À mi-chemin entre une maison des jeunes et un centre de santé communautaire, PASSRELLE a donc mis sur pied des Centres amis des ados dans huit des 14 communes. Aires de jeu, pharmacie, salle numérique, salles d’écoute, salle de soins, les centres sont équipés pour attirer une clientèle adolescente. Du personnel a été formé pour répondre aux questions des filles, des formations sanitaires ont été offertes afin de répondre à leurs besoins.

Souvent hésitantes à consulter «par peur de se faire juger», les adolescentes avaient tendance à sous-utiliser les services mis à leur disposition. Le projet PASSRELLE a changé la donne, remarquent Camille et Hortense.

«Nous avons fait des activités de sensibilisation et nous avons vu le changement de comportement», souligne Hortense.

Pandémie qui bouleverse

Puis, la pandémie est arrivée.

«Les besoins n’ont pas tellement changé, sachant que la réalité au Bénin était différente de celle du Canada», puisqu’il n’y a pas eu de confinement, explique Camille. «C’était pas mal la vie normale.»

Simplement, «les ressources auparavant allouées à la santé des jeunes ont été allouées à la riposte à la pandémie», précise-t-elle. L’offre de services a ainsi diminué et des négociations ont dû être menées pour que les autorités continuent d’investir dans la santé sexuelle et reproductive. Un enjeu «important», mais relayé soudainement au second plan. Avec la crise de la COVID-19, le gouvernement canadien a ainsi octroyé 1 million$ de plus à Santé Monde pour que l’organisation poursuive le travail amorcé au Bénin, jusqu’en mars 2022.

Dans le monde, la pandémie n’a pas été sans conséquence pour la santé des femmes, avec des cas de violence domestique en hausse, l’accès restreint aux contraceptifs et l’interruption des tests de dépistage d’ITSS. D’après l’UNFPA (United Nations Sexual and Reproductive Health Agency), 1,4 million de grossesses non désirées additionnelles seraient survenues à cause des interruptions dans l’accès aux contraceptifs chez 12 millions de femmes, après un an de pandémie.

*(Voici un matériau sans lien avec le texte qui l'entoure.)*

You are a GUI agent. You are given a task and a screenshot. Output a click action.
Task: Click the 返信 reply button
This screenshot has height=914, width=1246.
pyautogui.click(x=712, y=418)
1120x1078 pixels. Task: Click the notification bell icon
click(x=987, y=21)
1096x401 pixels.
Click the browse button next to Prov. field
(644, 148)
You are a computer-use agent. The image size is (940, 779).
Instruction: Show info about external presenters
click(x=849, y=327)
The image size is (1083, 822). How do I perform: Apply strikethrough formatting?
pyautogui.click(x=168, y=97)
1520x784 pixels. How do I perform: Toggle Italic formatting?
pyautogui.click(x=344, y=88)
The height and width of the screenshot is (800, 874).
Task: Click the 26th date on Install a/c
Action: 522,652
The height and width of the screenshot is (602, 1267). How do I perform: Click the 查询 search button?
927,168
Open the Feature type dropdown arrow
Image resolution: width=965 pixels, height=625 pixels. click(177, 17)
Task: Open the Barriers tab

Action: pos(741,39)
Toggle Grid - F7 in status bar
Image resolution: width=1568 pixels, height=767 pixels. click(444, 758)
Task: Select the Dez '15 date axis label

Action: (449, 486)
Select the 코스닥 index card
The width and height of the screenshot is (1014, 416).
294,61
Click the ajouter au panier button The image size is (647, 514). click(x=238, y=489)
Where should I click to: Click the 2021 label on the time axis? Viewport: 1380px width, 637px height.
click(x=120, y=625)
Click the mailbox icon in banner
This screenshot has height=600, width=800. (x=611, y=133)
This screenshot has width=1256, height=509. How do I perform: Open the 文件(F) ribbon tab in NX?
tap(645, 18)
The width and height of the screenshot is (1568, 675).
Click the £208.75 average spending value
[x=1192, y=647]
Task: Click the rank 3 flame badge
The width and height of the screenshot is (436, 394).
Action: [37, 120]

Au Bénin, l’aide mise en place de PASSRELLE, couplée au fait que les adolescentes sont restées davantage à la maison pendant la pandémie, a permis d’éviter la catastrophe.

Cependant, «on voyait qu’il y avait une réticence à aller vers les services de santé, ils n’étaient plus tellement fréquentés, car [certaines] les voyaient comme des foyers potentiels de contamination. Il a fallu déconstruire cette perception».

«C’est un travail constant», ajoutent les deux femmes.

Pérennité espérée

Avec la présence d’intervenants et son accompagnement quotidien auprès des équipes du Bénin, Santé Monde a permis de changer les mentalités et les habitudes quant à la santé sexuelle des adolescentes. Il est désormais possible là-bas de prévenir, plutôt que guérir.

À l’aube de quitter pour d’autres missions en collaboration avec d’autres pays du monde, il n’y a plus qu’un souhait, exprime Camille.

Le souhait de la continuité.

«Les actions peuvent continuer. Il faut que le ministère soit capable de tenir le flambeau pour ne pas qu’il y ait de rechute», soutient-elle, reconnaissant toutefois qu’«on ne peut pas s’attendre à ce que tout reste» en place.

Elle a bon espoir. «Beaucoup d’acteurs avec qui on a collaboré sont là pour insister auprès des autorités sanitaires. Nos partenaires nous ont démontré que c’était important pour eux. S’ils n’étaient pas intéressés, c’est sur qu’il n’y aurait pas de pérennité.»

Sans pour l’instant posséder de chiffres sur la fréquentation de ses Centres amis des ados, Santé Monde considère que c’est mission accomplie.

«On voit les résultats [de nos gestes] quand les acteurs locaux les prennent en main et que ça devient leur projet, leur propre fierté», terminent-elles.

Et ce n’est pas terminé.

«Ce serait tout aussi pertinent d’avoir ce genre d’intervention ailleurs dans le monde», ambitionnent-elles.